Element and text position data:
================================
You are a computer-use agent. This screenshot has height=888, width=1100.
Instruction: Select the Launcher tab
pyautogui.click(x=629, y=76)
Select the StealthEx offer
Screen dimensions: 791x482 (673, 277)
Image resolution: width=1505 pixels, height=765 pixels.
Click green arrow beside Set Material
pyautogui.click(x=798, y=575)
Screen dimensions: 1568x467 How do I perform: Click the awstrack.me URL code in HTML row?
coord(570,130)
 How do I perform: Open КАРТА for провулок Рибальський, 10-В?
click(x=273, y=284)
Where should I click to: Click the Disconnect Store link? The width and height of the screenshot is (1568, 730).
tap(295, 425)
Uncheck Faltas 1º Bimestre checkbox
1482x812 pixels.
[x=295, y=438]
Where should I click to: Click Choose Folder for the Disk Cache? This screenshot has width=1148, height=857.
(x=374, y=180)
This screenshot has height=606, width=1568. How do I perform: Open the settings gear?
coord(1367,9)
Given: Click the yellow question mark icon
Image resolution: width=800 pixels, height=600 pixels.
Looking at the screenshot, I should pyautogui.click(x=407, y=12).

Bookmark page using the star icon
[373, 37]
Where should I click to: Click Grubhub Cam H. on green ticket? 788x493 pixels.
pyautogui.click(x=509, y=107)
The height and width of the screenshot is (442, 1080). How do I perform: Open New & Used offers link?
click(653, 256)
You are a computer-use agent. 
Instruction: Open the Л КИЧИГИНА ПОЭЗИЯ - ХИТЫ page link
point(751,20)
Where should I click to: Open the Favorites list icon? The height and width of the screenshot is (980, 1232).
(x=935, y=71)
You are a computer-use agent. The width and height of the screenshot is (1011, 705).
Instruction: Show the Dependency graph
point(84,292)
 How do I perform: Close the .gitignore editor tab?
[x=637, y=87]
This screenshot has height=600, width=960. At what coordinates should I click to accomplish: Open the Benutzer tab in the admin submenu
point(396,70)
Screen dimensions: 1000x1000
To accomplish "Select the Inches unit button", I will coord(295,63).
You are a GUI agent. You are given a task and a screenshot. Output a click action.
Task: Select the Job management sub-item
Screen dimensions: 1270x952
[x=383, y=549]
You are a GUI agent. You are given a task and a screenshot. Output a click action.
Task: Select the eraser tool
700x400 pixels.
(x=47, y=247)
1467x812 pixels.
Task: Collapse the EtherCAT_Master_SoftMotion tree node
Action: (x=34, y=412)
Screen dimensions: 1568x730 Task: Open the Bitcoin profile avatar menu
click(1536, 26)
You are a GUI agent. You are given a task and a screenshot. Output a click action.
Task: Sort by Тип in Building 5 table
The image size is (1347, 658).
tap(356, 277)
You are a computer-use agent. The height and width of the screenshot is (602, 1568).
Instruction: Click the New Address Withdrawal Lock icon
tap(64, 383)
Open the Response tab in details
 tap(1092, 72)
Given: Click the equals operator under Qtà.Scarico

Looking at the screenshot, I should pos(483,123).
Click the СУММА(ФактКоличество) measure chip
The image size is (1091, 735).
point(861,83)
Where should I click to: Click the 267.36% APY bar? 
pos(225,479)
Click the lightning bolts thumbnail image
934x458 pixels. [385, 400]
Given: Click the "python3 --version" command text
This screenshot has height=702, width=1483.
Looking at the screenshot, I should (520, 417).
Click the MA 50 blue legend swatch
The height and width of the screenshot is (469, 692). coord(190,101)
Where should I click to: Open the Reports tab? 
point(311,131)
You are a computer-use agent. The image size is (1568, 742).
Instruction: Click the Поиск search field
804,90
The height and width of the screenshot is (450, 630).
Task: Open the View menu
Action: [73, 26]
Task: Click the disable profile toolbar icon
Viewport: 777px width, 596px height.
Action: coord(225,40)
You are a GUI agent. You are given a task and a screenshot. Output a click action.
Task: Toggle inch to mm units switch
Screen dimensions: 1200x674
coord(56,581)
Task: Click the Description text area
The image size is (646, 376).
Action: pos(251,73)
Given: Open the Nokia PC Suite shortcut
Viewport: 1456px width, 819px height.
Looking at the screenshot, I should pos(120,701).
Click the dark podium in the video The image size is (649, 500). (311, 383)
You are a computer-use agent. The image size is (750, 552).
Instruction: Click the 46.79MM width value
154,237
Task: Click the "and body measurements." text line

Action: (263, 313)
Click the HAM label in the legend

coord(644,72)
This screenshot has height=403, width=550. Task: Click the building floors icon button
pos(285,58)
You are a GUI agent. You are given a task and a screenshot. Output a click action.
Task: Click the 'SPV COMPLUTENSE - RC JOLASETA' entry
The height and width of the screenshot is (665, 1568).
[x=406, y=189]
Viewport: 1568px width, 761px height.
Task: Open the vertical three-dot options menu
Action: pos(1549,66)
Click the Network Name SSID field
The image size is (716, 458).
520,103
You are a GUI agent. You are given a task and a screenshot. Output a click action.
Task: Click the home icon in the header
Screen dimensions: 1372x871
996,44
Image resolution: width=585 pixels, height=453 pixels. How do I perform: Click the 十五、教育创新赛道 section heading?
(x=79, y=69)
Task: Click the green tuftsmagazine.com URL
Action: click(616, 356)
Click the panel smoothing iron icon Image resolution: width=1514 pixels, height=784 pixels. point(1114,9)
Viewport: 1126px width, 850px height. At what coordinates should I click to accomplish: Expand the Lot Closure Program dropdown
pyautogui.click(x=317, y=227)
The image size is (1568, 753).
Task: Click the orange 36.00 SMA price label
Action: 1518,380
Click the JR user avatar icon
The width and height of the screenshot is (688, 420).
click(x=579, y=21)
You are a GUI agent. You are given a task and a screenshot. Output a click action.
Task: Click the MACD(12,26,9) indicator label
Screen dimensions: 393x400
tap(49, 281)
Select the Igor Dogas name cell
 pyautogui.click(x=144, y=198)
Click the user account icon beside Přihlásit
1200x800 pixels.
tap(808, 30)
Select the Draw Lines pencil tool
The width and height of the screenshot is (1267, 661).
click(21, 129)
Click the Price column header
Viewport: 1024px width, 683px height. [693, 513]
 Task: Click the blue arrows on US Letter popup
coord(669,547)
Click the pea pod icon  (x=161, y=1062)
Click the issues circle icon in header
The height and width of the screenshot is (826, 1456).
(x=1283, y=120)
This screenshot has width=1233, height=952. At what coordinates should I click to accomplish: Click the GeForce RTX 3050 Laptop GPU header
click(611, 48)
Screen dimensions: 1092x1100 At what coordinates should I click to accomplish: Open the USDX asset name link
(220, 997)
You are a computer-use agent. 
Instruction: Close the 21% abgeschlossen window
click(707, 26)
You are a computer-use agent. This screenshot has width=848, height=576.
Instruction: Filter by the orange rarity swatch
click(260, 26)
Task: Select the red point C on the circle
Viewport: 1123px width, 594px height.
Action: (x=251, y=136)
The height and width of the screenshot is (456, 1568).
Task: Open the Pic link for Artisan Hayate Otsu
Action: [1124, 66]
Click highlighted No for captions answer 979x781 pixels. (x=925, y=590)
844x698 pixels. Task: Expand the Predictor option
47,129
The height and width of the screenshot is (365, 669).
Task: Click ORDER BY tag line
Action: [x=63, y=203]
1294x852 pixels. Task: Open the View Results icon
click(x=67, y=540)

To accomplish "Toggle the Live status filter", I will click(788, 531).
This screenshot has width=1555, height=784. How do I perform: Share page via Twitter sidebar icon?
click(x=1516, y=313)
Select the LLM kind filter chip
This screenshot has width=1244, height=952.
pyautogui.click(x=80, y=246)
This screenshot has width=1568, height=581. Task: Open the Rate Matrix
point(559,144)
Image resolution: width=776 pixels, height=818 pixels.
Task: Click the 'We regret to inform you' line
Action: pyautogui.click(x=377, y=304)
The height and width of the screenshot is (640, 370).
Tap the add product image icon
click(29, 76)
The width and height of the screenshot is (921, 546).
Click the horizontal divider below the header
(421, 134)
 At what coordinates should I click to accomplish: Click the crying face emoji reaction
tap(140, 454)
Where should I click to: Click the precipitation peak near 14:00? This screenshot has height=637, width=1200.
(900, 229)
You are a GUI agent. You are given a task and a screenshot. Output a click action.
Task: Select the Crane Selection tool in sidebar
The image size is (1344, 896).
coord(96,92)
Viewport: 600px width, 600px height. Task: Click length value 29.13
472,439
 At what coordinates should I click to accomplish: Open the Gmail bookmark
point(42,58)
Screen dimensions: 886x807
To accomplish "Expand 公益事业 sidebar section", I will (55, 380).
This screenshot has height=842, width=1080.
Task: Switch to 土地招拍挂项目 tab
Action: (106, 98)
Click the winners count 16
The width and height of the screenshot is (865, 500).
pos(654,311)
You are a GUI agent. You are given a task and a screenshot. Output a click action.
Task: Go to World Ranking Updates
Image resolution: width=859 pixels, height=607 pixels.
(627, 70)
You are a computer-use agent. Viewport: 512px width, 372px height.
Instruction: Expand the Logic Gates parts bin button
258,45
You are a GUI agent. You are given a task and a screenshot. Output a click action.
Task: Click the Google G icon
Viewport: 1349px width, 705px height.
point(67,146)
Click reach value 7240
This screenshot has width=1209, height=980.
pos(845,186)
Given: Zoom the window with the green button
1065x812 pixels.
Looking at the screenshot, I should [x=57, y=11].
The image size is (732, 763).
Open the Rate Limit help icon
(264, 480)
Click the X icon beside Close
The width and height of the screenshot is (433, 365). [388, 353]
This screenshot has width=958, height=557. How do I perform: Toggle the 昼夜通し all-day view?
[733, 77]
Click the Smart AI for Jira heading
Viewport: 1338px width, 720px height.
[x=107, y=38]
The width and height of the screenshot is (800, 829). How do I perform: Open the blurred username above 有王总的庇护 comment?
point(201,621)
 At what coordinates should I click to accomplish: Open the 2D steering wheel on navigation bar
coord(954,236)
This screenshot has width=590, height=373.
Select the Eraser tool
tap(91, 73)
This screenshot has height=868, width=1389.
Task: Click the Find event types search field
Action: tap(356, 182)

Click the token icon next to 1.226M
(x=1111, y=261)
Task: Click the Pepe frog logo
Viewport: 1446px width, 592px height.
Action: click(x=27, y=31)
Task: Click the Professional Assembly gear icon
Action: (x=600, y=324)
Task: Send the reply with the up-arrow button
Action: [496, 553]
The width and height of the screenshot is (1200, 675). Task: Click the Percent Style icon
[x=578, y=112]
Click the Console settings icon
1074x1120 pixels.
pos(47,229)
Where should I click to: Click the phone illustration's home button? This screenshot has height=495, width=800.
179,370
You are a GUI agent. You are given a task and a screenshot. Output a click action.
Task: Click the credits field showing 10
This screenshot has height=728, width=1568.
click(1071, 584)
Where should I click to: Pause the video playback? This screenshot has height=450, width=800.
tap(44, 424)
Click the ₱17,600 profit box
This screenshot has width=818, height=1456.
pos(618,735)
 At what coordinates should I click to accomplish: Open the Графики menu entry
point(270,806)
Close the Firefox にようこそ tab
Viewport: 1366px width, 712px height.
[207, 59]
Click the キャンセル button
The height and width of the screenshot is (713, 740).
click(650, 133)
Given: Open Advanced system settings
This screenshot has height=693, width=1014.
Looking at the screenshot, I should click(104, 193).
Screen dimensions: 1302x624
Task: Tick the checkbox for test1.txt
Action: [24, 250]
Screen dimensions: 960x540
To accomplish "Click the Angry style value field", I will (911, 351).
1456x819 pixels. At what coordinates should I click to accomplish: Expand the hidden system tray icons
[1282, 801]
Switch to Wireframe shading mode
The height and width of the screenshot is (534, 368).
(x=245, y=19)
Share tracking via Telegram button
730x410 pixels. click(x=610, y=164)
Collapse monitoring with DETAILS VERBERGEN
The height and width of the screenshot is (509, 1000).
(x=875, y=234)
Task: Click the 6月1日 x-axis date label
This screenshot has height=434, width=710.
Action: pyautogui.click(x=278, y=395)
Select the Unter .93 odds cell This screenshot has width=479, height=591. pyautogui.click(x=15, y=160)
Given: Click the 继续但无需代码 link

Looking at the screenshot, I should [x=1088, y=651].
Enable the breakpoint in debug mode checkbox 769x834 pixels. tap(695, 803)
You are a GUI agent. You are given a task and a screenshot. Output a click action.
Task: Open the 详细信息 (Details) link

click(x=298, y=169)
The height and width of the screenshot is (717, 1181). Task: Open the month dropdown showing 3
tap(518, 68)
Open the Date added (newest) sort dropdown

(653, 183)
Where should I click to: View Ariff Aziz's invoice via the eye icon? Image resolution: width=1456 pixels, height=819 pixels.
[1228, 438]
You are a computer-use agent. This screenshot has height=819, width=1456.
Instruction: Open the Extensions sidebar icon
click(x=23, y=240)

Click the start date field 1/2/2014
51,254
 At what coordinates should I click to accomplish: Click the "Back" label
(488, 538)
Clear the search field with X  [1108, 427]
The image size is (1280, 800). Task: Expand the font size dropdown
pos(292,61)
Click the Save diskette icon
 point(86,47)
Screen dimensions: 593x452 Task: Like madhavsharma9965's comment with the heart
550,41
================================
● **WORK TO BE COMPLETED**:
Retype the lines of the records word for word, starting at the line that contains "Click the token icon next to 1.226M" and ending at the line that contains "pos(47,229)", both included.

● **ANSWER**:
Click the token icon next to 1.226M
(x=1111, y=261)
Task: Click the Pepe frog logo
Viewport: 1446px width, 592px height.
Action: click(x=27, y=31)
Task: Click the Professional Assembly gear icon
Action: (x=600, y=324)
Task: Send the reply with the up-arrow button
Action: [496, 553]
The width and height of the screenshot is (1200, 675). Task: Click the Percent Style icon
[x=578, y=112]
Click the Console settings icon
1074x1120 pixels.
pos(47,229)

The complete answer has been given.